Der Wunsch, im Alter aktiv und vital zu bleiben, hat für die meisten Menschen höchste Priorität. Produkte und Dienstleistungen, die für mehr Lebensqualität im Alter sorgen, sind in der nordrhein-westfälischen Wirtschaft deshalb gefragter denn je. Auch die Ansprüche der Senioren an die Gestaltung ihres Wohnraumes wachsen. Individuelle handwerkliche Arbeiten, die sich auf altengerechtes Wohnen spezialisieren bilden in der Wirtschaft eine Marktlücke, die geschlossen werden will. Der Markt für altengerechtes Wohnen boomt.
Lange wurde die erhebliche Kaufkraft der Senioren unterschätzt. „Die Ausschöpfung dieses beträchtlichen Wirtschaftspotenzials kann kräftige wirtschaftliche Impulse setzen, zumal die Konsumentengruppe der Senioren den größten Teil ihrer Ausgaben vor Ort im Inland tätigt", stellt Dr.

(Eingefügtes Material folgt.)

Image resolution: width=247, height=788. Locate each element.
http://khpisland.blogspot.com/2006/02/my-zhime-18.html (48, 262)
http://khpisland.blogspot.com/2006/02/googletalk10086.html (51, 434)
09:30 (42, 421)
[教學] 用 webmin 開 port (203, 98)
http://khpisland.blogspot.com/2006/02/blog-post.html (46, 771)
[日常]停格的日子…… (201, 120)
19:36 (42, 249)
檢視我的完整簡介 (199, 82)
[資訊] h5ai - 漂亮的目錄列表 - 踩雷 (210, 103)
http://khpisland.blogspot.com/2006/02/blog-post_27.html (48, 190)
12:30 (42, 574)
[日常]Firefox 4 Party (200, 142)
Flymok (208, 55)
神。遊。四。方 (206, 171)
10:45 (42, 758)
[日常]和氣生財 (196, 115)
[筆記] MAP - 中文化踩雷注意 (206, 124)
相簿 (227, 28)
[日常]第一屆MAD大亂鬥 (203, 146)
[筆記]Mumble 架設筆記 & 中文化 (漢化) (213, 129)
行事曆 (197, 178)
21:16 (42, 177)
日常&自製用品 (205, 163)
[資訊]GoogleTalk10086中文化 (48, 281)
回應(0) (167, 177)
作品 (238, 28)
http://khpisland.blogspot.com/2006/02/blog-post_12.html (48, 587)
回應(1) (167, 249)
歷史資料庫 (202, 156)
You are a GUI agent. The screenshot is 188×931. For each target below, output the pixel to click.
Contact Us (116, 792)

Josef Hilbert, Forschungsdirektor des Schwerpunkts „Gesundheitswirtschaft und Lebensqualität" am Institut Arbeit und Technik (IAT/Gelsenkirchen) fest.
Das IAT in Kooperation mit der Forschungsgesellschaft für Gerontologie (FfG/Dortmund) und infas haben zusammen eine Umfrage zur Einkommenssituation und -verwendung älterer Menschen in NRW durchgeführt. Ingesamt wurden 5.000 Haushalte, in denen Menschen im Alter zwischen 55 und 80 Jahren leben, telefonisch befragt.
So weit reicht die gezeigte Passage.